Most teams embed startAppNode() in their own Node.js application rather than running the App Node as a separate process. This is the standard production path.

1.1 Development (no auth)

Use noAuth: true during local development to skip the JWT requirement:

const { getOrk, startAppNode } = require('@tetherto/mdk')

const ork = await getOrk()
const server = await startAppNode({ ork, port: 3000, noAuth: true })
// HTTP server is up at http://localhost:3000

noAuth: true disables JWT validation on all routes. Never use this in production.

1.2 Production (OAuth2)

Pass an auth block to enable OAuth2. Google and Microsoft providers are built in:

const { getOrk, startAppNode } = require('@tetherto/mdk')

const ork = await getOrk()
const server = await startAppNode({
  ork,
  port: 3000,
  auth: {
    h0: {
      method: 'google',
      credentials: { client: { id: 'YOUR_CLIENT_ID', secret: 'YOUR_CLIENT_SECRET' } },
      users: ['admin@example.com']
    }
  }
})

Replace the users array with the email addresses that should have access. A copy of the full OAuth2 config format ships in backend/core/app-node/config/facs/httpd-oauth2.config.json.example. The generated httpd-oauth2.config.json (written to opts.root/config/facs/ on first start) persists your settings across restarts — edit that file rather than the code.

The full configuration reference, including all startAppNode() options, is in the App Node API reference.

Cross-host path (HRPC)

Use this path when ORK runs on a separate host. Pass the ORK HRPC gateway public key to startAppNode() instead of an ORK instance. The HRPC transport is selected automatically and IPC is disabled.

2.1 Obtain the ORK gateway key

On the host running ORK, start ORK and print its public key:

const { getOrk } = require('@tetherto/mdk')

const ork = await getOrk()
console.log('ORK gateway key:', ork.getPublicKey().toString('hex'))

Share that hex string with the App Node host.

2.2 Start the App Node with orkKey

const { startAppNode } = require('@tetherto/mdk')

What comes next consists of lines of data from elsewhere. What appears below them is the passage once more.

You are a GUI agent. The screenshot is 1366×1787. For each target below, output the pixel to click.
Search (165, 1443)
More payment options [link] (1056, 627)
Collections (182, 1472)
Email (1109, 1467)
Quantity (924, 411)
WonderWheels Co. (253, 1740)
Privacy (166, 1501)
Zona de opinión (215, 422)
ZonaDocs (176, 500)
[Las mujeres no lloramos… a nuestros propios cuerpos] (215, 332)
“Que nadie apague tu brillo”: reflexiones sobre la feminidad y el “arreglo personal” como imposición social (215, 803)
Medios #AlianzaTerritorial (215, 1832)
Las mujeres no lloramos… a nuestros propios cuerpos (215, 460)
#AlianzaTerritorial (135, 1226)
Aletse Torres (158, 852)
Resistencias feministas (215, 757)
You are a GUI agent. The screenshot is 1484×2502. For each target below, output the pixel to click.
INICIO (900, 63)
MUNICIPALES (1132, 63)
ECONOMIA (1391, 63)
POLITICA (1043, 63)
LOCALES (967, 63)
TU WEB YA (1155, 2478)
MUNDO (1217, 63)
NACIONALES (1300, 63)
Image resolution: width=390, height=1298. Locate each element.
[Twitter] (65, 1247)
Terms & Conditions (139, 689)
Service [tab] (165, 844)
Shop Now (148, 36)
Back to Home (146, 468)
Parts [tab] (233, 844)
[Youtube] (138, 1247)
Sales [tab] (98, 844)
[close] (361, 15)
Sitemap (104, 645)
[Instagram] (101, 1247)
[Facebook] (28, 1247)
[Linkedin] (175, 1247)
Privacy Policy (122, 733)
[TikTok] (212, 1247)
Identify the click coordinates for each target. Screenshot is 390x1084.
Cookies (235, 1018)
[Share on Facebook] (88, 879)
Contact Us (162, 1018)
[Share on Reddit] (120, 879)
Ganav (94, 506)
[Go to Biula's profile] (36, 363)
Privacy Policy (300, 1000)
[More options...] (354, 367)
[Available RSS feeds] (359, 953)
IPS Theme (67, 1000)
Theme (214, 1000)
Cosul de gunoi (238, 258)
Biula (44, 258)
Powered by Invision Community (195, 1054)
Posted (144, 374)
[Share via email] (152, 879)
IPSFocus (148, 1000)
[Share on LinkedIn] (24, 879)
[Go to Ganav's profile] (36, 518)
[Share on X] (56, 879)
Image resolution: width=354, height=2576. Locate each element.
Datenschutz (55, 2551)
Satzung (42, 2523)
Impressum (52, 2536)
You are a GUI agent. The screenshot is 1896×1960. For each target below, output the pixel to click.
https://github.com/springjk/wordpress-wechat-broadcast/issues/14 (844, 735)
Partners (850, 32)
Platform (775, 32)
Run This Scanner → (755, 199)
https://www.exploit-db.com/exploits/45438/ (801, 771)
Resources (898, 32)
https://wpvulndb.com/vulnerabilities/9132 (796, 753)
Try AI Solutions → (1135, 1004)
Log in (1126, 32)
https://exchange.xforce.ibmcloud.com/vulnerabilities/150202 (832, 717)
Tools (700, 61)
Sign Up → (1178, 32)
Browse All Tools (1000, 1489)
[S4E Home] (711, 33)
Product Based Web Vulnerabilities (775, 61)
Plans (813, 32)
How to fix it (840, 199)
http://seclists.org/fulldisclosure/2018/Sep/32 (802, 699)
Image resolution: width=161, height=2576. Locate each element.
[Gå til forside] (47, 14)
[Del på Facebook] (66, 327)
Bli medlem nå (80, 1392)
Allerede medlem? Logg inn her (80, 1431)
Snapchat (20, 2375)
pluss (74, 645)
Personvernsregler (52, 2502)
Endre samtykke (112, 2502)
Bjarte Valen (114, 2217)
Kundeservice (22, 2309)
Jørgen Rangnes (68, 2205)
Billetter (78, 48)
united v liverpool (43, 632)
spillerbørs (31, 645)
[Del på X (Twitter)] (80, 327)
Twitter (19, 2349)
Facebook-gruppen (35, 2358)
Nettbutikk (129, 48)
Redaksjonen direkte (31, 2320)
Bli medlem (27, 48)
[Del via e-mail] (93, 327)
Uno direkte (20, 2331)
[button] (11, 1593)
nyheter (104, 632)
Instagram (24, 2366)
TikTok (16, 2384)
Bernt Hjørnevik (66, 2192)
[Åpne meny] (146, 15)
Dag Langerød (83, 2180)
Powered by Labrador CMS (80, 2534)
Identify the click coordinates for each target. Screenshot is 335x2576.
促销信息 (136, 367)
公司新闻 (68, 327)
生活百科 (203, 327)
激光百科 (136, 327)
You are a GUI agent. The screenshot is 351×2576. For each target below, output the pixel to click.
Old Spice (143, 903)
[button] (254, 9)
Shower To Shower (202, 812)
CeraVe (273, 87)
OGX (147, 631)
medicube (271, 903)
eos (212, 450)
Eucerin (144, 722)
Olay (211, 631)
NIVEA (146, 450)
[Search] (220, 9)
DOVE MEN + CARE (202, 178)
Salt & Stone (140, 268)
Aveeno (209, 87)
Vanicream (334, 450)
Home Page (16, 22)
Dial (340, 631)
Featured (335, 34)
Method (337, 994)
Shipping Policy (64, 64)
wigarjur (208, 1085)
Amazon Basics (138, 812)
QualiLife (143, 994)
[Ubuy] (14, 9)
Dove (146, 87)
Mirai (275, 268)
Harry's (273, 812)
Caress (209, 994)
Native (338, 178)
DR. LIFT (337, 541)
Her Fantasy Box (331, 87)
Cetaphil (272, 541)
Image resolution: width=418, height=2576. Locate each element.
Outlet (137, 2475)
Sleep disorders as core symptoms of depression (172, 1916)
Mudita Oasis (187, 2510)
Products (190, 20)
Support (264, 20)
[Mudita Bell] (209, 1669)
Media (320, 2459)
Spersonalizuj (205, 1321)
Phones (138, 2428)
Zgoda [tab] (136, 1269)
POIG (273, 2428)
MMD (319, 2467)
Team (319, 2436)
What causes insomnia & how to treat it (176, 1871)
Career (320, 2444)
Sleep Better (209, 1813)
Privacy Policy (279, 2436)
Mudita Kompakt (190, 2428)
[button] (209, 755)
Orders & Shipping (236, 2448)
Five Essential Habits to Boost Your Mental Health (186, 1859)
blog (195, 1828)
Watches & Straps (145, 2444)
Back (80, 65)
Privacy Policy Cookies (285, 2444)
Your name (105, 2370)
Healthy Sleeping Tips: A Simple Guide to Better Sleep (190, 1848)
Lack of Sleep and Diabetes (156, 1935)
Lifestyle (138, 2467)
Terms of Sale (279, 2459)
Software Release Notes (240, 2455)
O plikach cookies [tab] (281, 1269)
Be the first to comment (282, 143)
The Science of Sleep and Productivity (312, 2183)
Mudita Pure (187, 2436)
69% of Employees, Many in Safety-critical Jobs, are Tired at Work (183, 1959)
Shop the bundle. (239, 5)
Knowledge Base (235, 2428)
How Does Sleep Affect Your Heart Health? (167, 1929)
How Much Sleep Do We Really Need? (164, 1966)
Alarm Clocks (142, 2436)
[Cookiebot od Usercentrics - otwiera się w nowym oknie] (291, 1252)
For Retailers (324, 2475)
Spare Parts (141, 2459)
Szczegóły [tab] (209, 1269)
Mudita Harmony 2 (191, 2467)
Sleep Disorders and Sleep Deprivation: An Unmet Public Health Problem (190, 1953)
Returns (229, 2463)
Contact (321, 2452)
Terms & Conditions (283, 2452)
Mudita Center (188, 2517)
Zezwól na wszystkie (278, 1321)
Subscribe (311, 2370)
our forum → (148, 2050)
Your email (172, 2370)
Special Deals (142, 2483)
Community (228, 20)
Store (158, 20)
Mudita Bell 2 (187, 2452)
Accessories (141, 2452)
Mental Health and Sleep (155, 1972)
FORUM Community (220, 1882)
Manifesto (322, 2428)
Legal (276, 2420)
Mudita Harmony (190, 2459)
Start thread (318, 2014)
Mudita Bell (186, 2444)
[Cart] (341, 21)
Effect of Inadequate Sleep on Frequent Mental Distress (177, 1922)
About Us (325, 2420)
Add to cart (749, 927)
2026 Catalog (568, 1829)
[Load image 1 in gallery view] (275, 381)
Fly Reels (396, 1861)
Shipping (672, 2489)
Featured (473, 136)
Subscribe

const server = await startAppNode({
  orkKey: '<ork-gateway-pubkey-hex>',
  port: 3000,
  noAuth: true   // replace with auth config for production
})

Pre v1.0, ORK's auth.whitelist defaults to empty and admits any HRPC caller. For production deployments, add the App Node's DHT public key to ORK's allowlist — see the App Node concept page and opts.orkKey reference.

Standalone path

To run the App Node directly from the source tree without embedding it:

cd backend/core/app-node
npm install
npm run dev

For production mode:

npm start

The standalone path is intended for contributors working on the App Node itself. For application development, embed startAppNode() in your own project rather than running it standalone.